Thursday, November 4, 2010

Marketing lessons from the November 2010 election

Now that the dust has settled and emotions have died down a bit, it's time to take an objective look at some of the more high profile campaigns and see what we can learn from a marketing perspective. This is not about the issues, but rather about the tactics and strategies. What worked? What backfired?

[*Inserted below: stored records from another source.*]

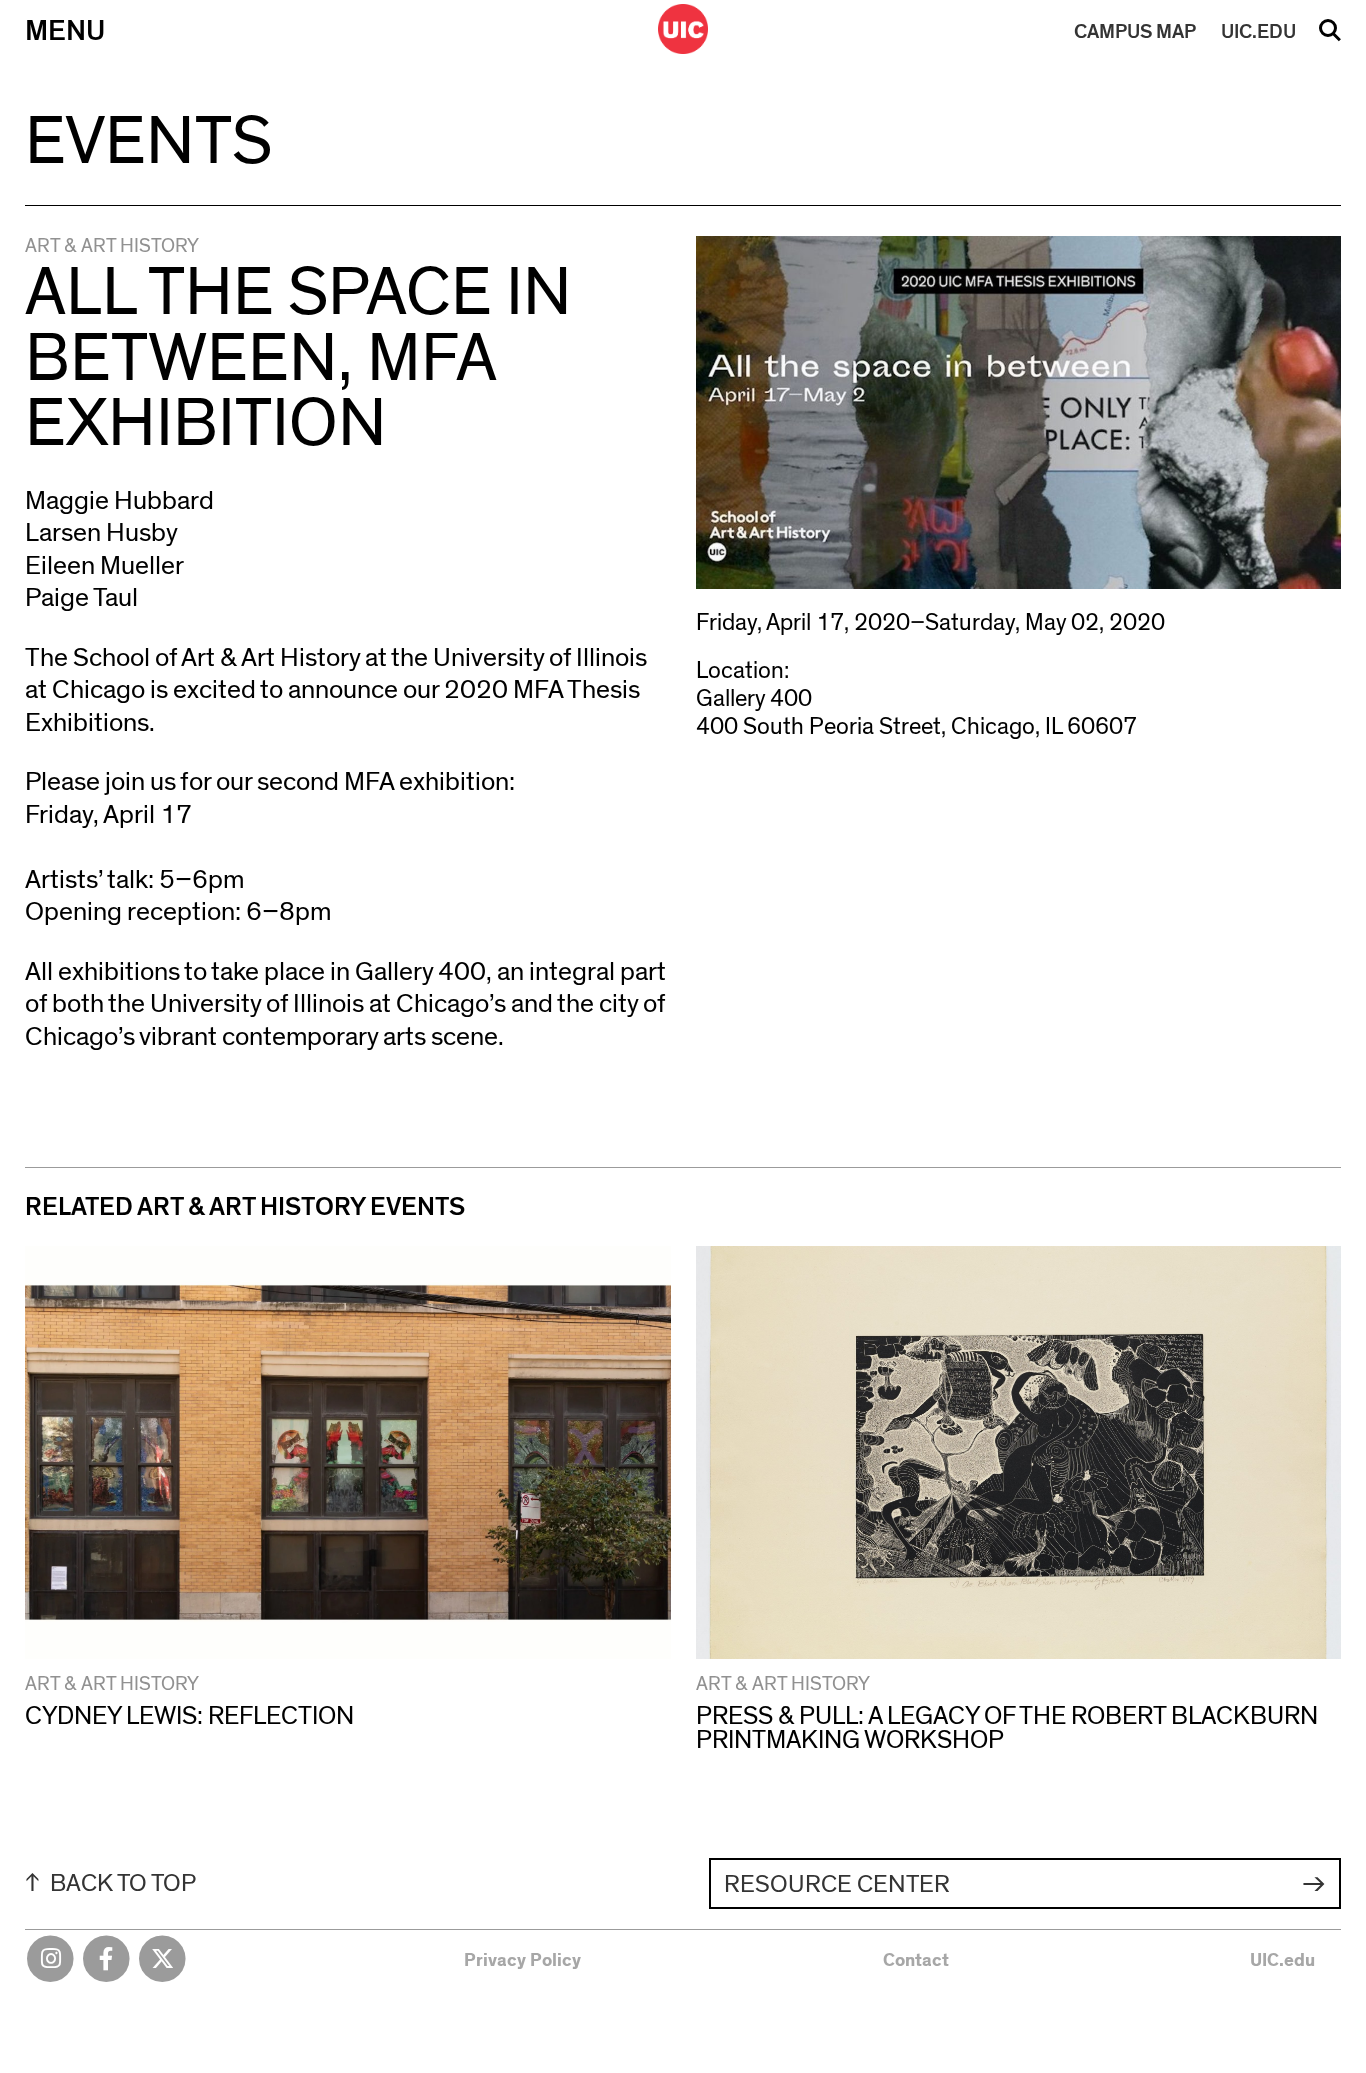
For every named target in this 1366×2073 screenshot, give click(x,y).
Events (148, 142)
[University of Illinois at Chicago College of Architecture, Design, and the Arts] (683, 29)
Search (1330, 37)
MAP (1135, 32)
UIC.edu (1282, 1960)
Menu (65, 31)
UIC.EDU (1258, 32)
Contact (916, 1960)
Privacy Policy (522, 1960)
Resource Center (837, 1884)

Meg Whitman in California and Christine O'Donnell in Delaware both made similar strategic blunders. You may be able to list off a few, but I think the main mistake was taking a victim stance. Whitman had the housekeeper thing and the "whore" comment to deal with and O'Donnell was facing a vote of no-confidence from leaders of her own party. I don't think voters were moved so much by the substance of any of it as by their demeanor in responding to it. Both took a kind of "tell them to stop picking on me" stance. The lesson? You wont be perceived as a leader if you're busy playing the victim. Voters want leaders, especially in tough times. It may be cliche, but it's still true: The best defense is a good offense.

Sharon Angle started dropping in the polls when she started running some anti-illegal immigration ads that depicted illegals as violent and dangerous. While most of the country wants much stronger border enforcement and even stricter enforcement against illegals already here, I don't think they blame Raul for not wanting to spend another day in Mexico. She could easily have run ads that were anti-illegal immigration without seeming to attack the character of the illegal immigrant. The marketing take-away? It's okay to attack your competitor's product, or even your competitor, but don't insult your competitor's customers in the process.

Jack Conway tried to raise "reasonable doubt" about Rand Paul by bringing up some alleged going's on from 20+ years earlier and it cost him dearly. He might have done okay if he had stopped at "mocked the Bible", but when he went into "why did he tie a woman up and..." it became clear to any listener over the age of 25 that he was referring to a fraternity house hazing type of situation. Instead of raising doubts about his opponent, he made himself look silly and desperate. The race was never close after that. The lesson? Planting a seed of doubt can be effective. Burying it 10 feet underground will just wear you out.

These are just a few of the free educational case studies that play out every election season. Even if you aren't an activist or a party hack, political campaigns can be worth paying attention to. After all they are aimed at influencing a single decision at a single point in time that only comes around every two years or less. What a challenge!